What the task asks: Both the line with "The image size is (361, 494)." and the line with "Click Paint: PPS" in the records below must appear in the output, along with every line between them, exactly and with nothing added.

Records provided:
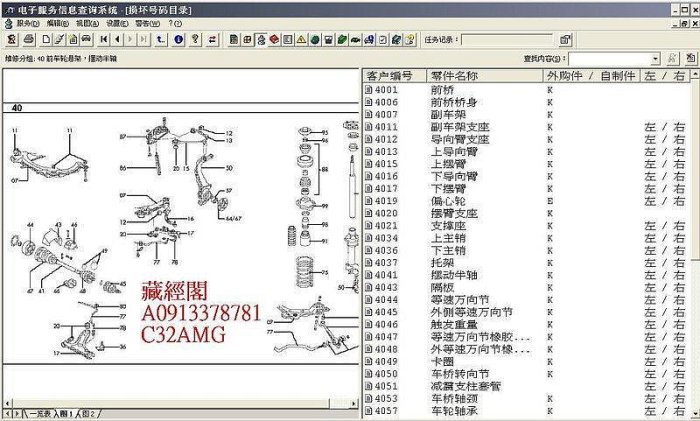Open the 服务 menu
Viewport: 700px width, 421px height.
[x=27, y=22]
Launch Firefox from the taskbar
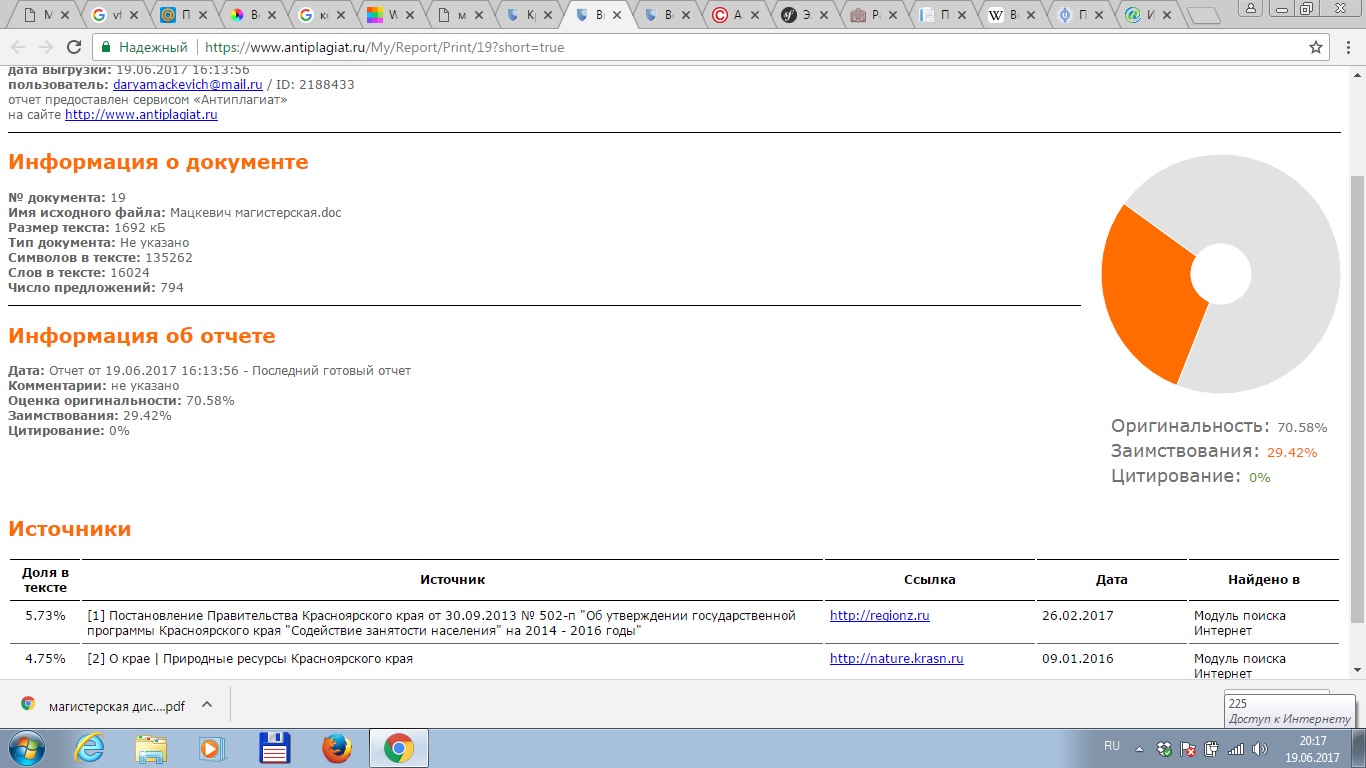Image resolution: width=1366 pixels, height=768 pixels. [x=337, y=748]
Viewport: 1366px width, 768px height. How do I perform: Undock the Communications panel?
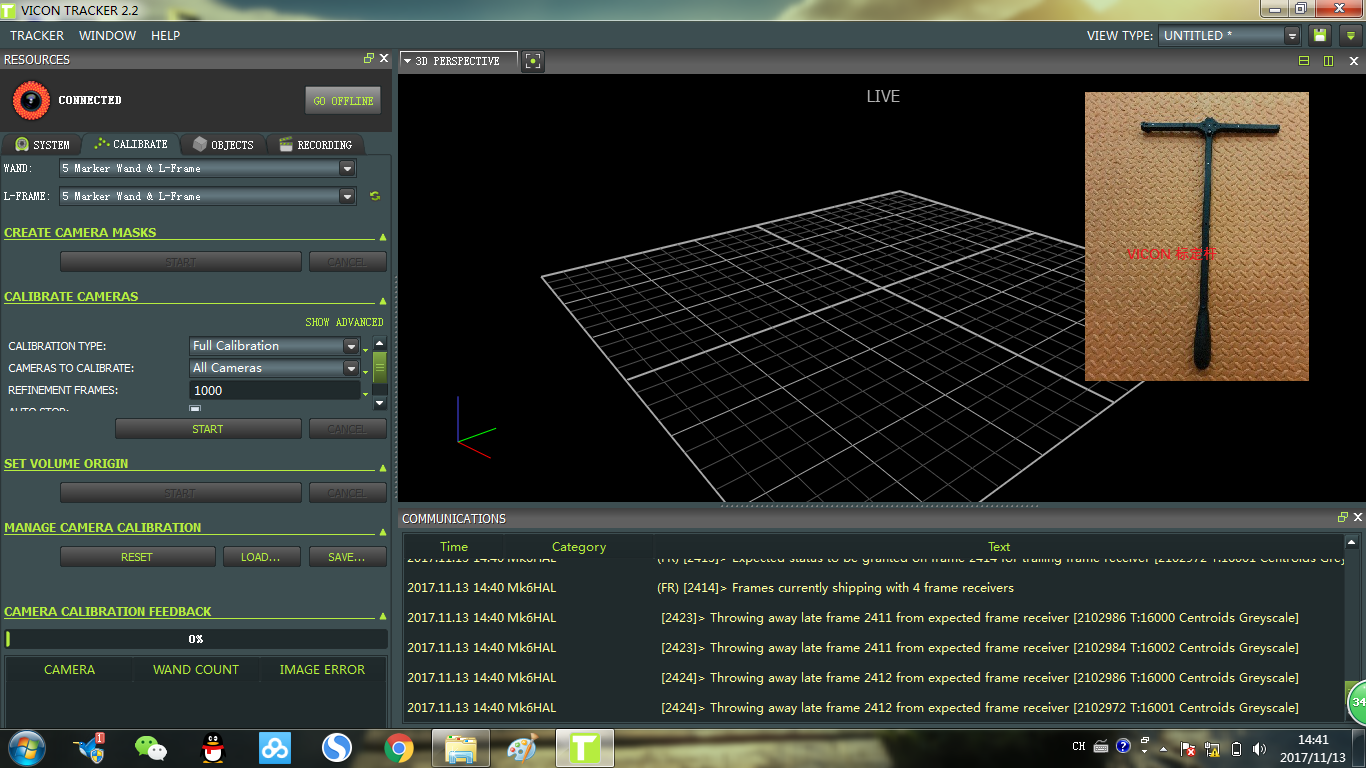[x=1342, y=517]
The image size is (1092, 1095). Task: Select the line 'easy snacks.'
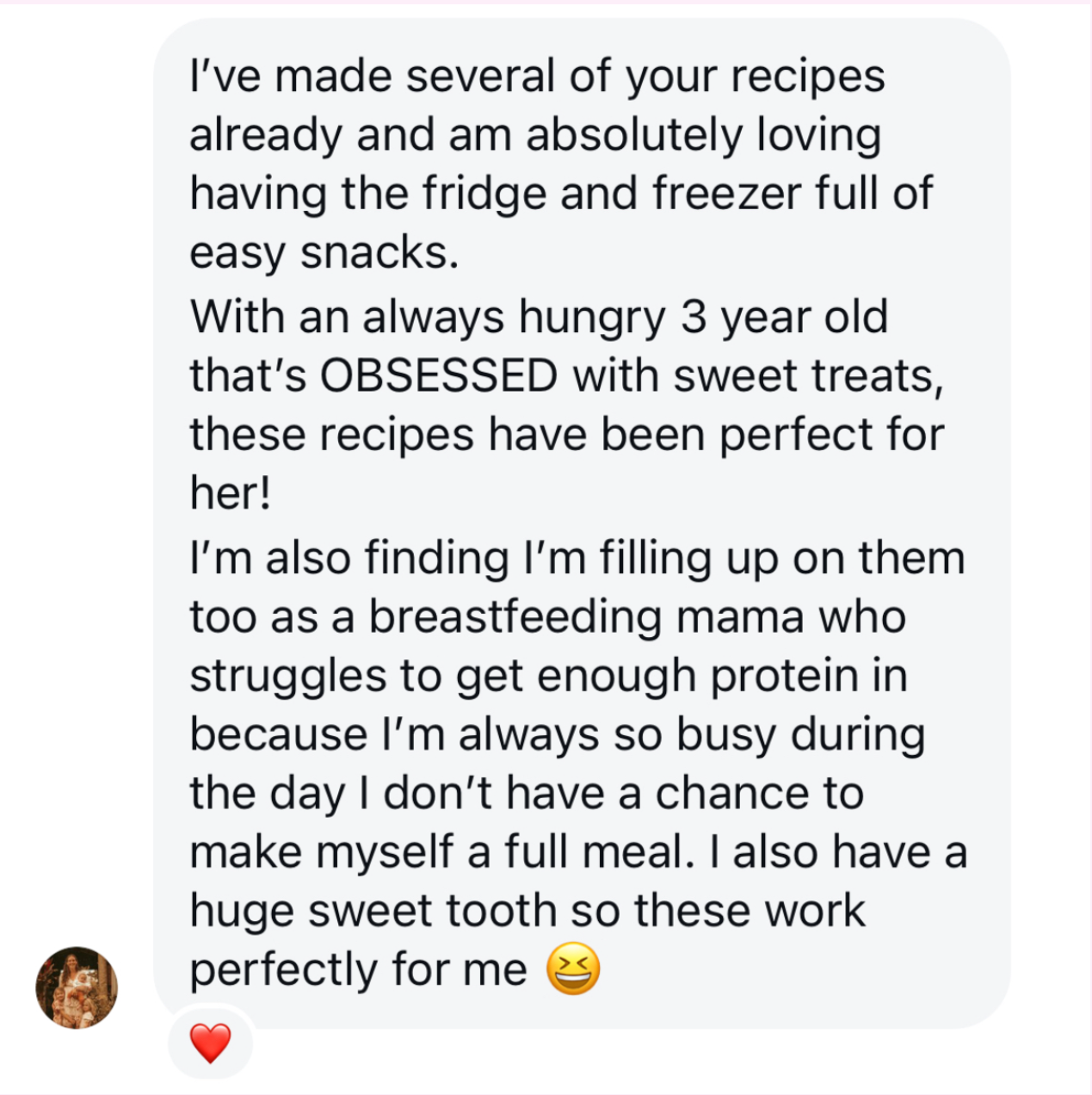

---

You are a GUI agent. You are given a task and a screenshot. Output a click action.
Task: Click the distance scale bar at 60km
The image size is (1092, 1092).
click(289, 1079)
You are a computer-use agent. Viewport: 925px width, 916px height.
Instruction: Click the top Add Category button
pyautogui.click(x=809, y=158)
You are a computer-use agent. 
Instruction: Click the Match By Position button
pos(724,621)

==

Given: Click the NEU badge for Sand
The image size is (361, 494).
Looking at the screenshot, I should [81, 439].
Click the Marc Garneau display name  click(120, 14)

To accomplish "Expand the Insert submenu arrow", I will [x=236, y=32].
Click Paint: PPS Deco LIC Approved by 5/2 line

Exercise result:
The image size is (361, 494).
Looking at the screenshot, I should [81, 439].
Click the Marc Garneau display name  click(120, 14)

To accomplish "Expand the Insert submenu arrow", I will [x=236, y=32].
Click Paint: PPS Deco LIC Approved by 5/2 line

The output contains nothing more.